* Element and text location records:
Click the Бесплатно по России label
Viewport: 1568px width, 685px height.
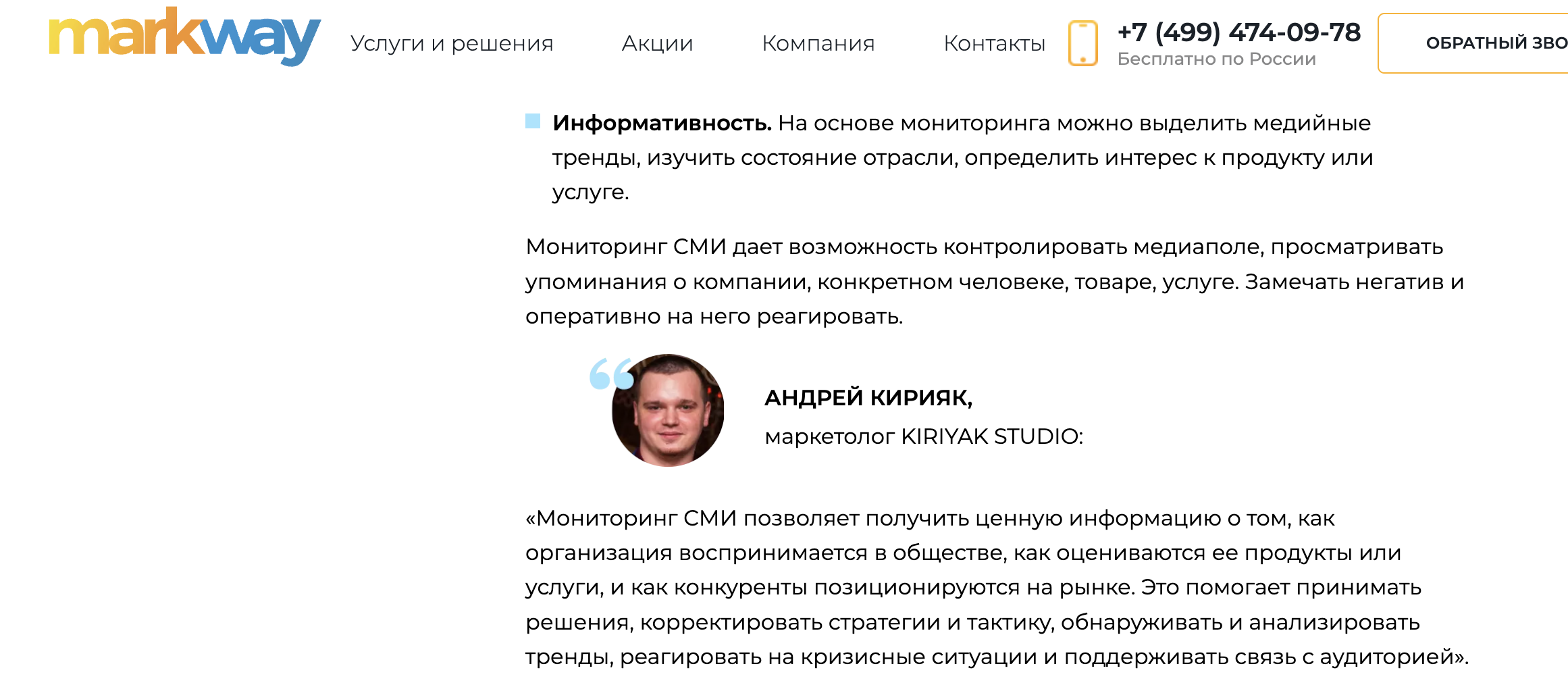[x=1216, y=59]
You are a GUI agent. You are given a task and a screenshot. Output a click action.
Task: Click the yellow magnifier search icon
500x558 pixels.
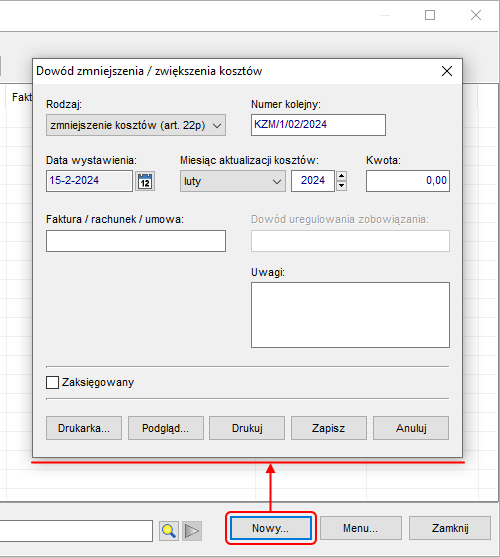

* Task statement:
Convert the lines into a Markdown table with the columns "Row" and "Line", starting at the line that contains "You are a GUI" and continuing through the end of the records. Omit blank lines and pictures.

* Output below:
| Row | Line |
|---|---|
| 1 | You are a GUI agent. You are given a task and a screenshot. Output a click action. |
| 2 | Task: Click the yellow magnifier search icon |
| 3 | 500x558 pixels. |